(Collected data entries)
^^^^^^^^
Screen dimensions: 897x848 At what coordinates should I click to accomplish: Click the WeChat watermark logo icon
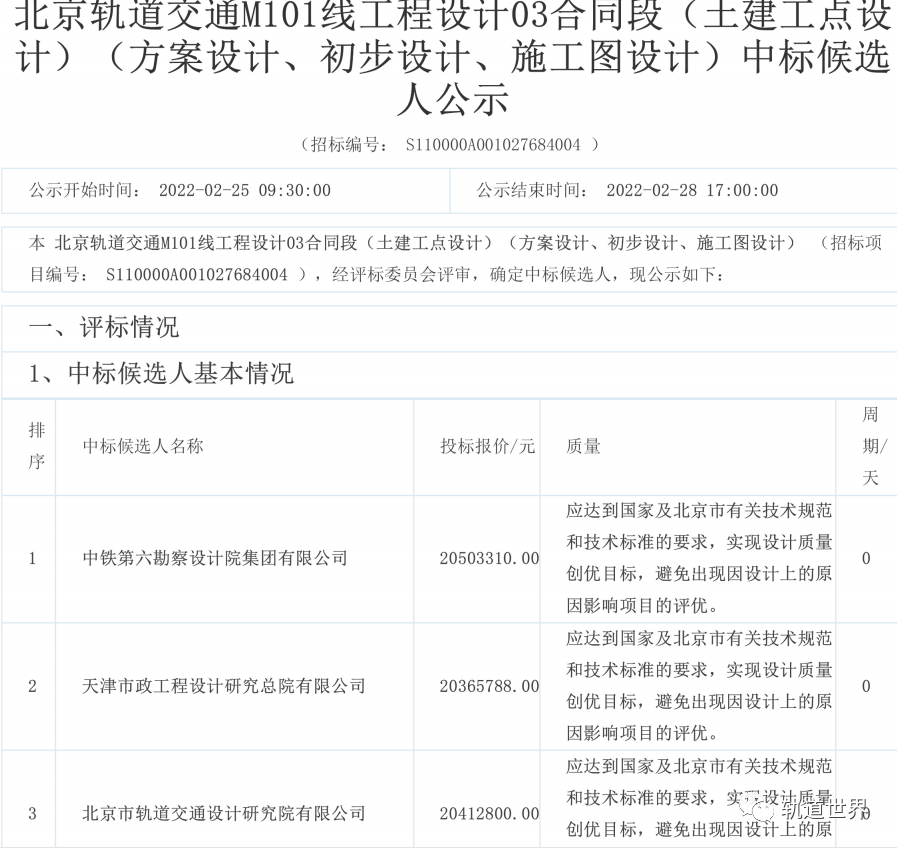coord(761,808)
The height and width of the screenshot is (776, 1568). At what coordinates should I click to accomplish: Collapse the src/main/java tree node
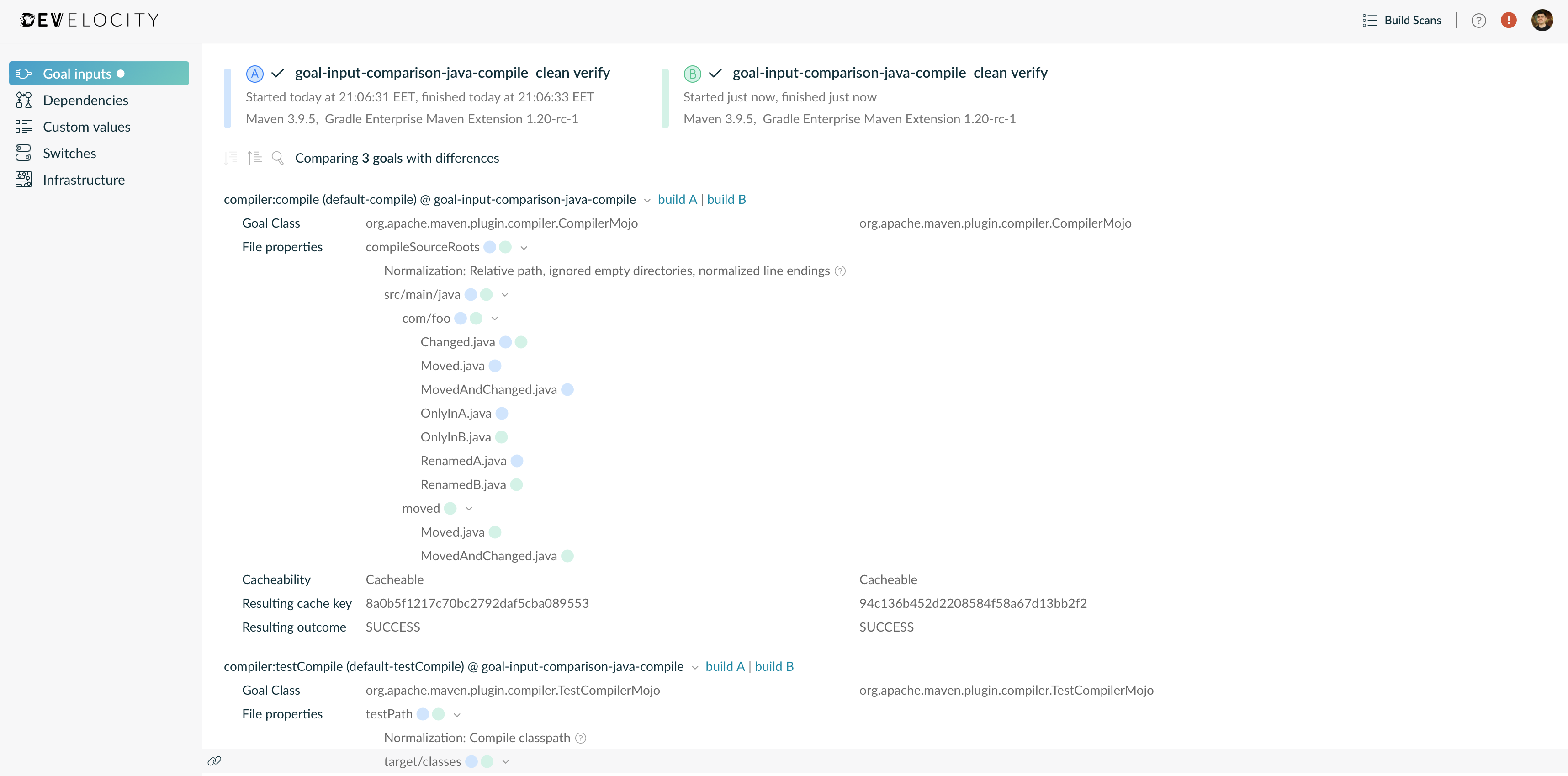(505, 294)
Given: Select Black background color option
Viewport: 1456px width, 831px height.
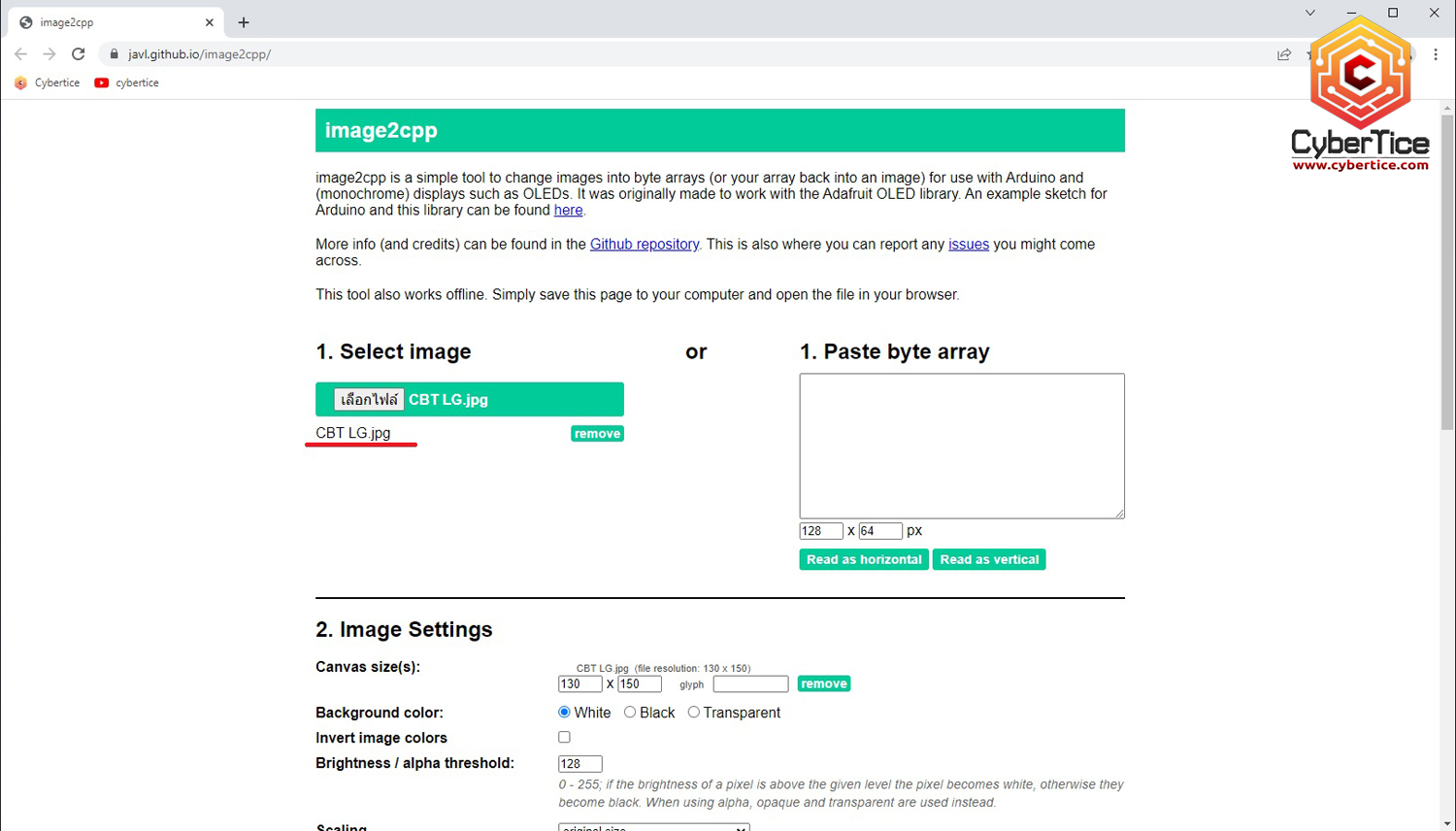Looking at the screenshot, I should [630, 713].
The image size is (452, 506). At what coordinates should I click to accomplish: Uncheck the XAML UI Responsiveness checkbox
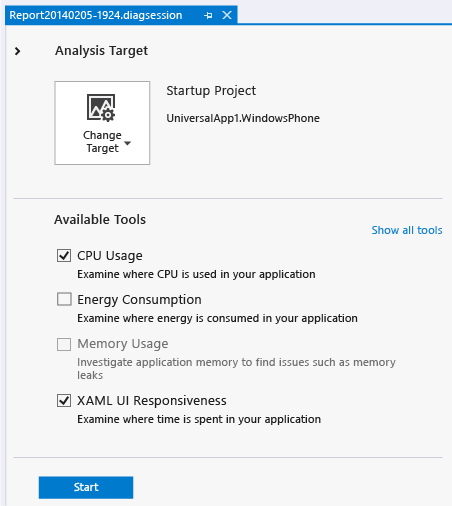point(64,400)
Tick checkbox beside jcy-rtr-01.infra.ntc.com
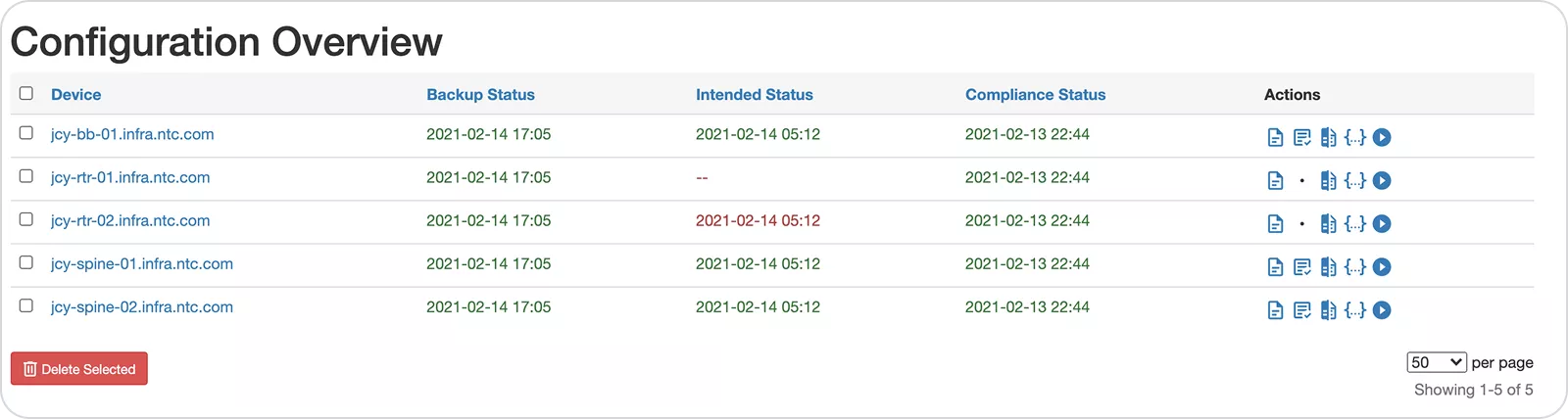 tap(26, 176)
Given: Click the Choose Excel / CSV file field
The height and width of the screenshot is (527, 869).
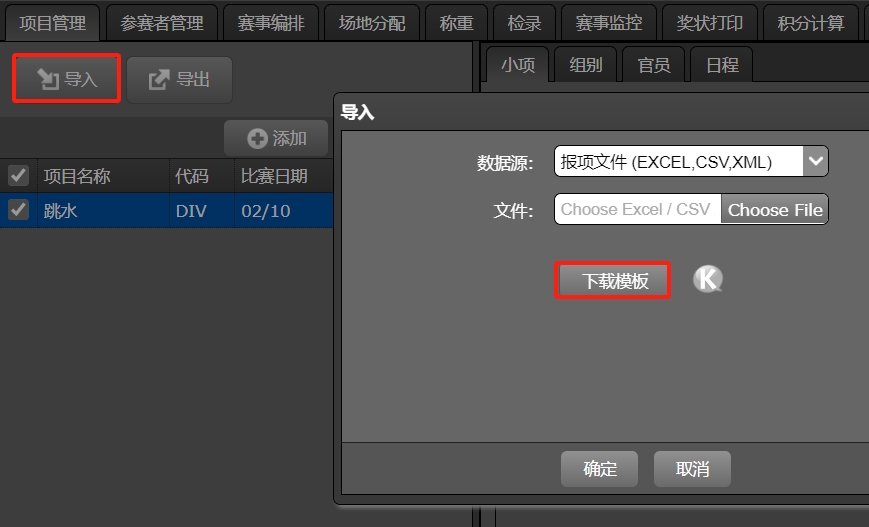Looking at the screenshot, I should point(638,209).
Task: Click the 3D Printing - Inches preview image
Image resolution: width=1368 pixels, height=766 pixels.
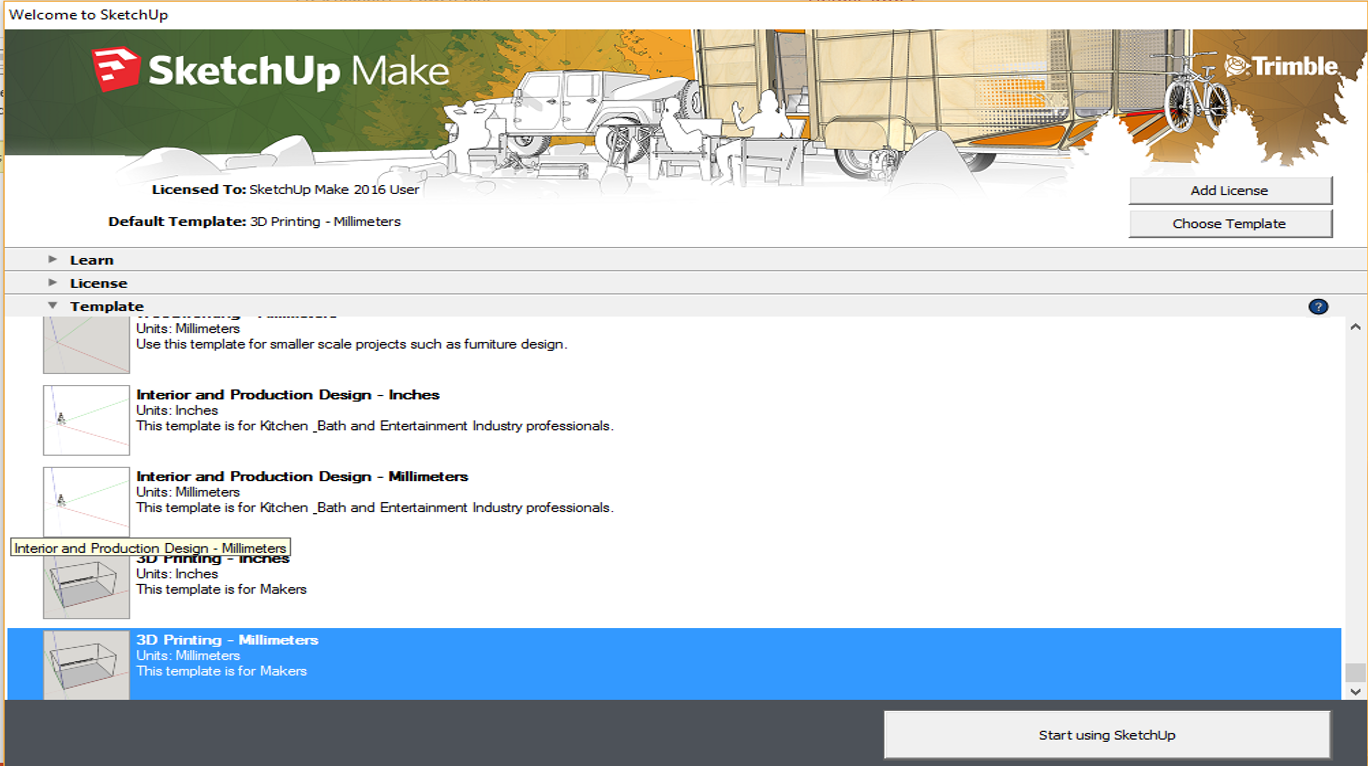Action: pyautogui.click(x=86, y=583)
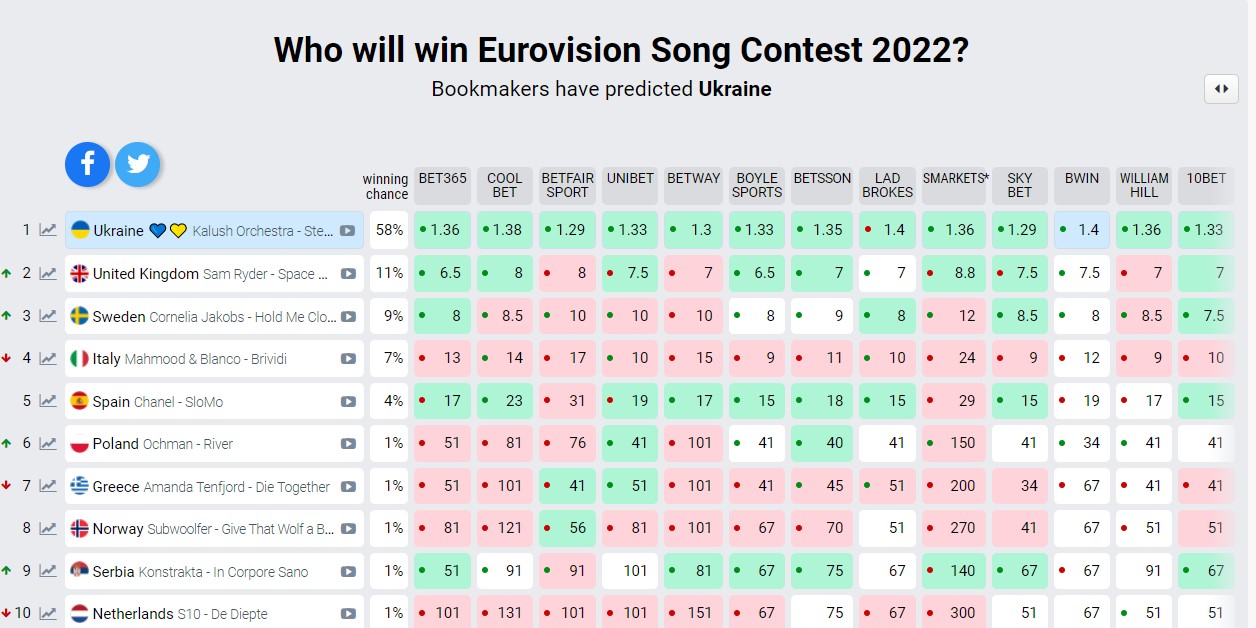The width and height of the screenshot is (1256, 628).
Task: Open Ukraine's odds history chart icon
Action: coord(48,230)
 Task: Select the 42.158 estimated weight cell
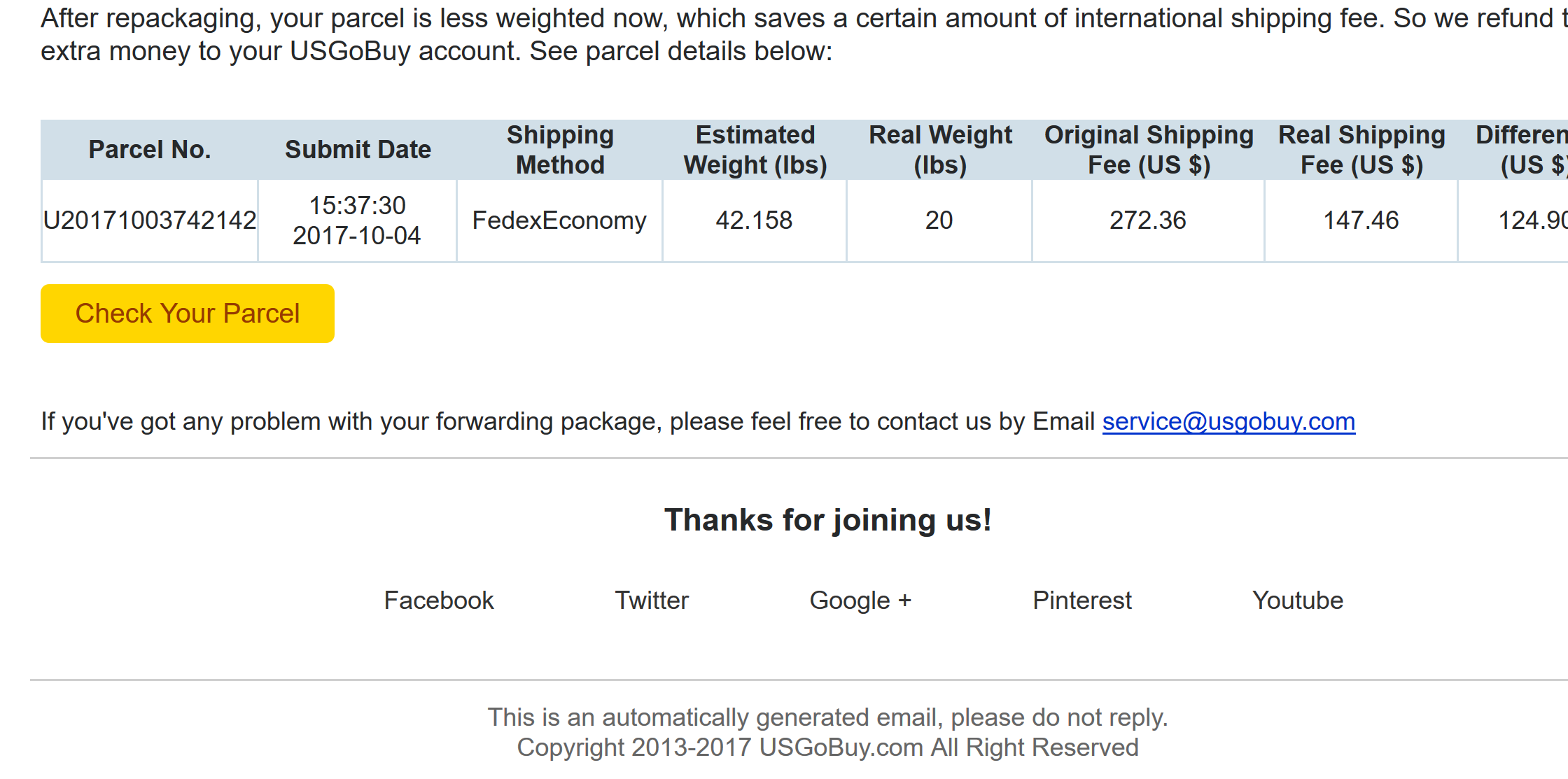tap(755, 220)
^^^^^^^^
→ **Action item**: A verbatim printout of the entries above is expected, free of pictures.

→ **Answer space**:
Screen dimensions: 897x848 At what coordinates should I click to accomplish: Click the WeChat watermark logo icon
coord(761,808)
The height and width of the screenshot is (776, 1568). At what coordinates should I click to accomplish: Collapse the src/main/java tree node
(505, 294)
Given: Select Black background color option
Viewport: 1456px width, 831px height.
Looking at the screenshot, I should [630, 713].
The image size is (452, 506). At what coordinates should I click to accomplish: Uncheck the XAML UI Responsiveness checkbox
point(64,400)
Tick checkbox beside jcy-rtr-01.infra.ntc.com
 tap(26, 176)
Given: Click the Choose Excel / CSV file field
The height and width of the screenshot is (527, 869).
Looking at the screenshot, I should point(638,209).
Task: Click the 3D Printing - Inches preview image
Image resolution: width=1368 pixels, height=766 pixels.
Action: pyautogui.click(x=86, y=583)
The width and height of the screenshot is (1256, 628).
Task: Open Ukraine's odds history chart icon
Action: coord(48,230)
 Task: Select the 42.158 estimated weight cell
tap(755, 220)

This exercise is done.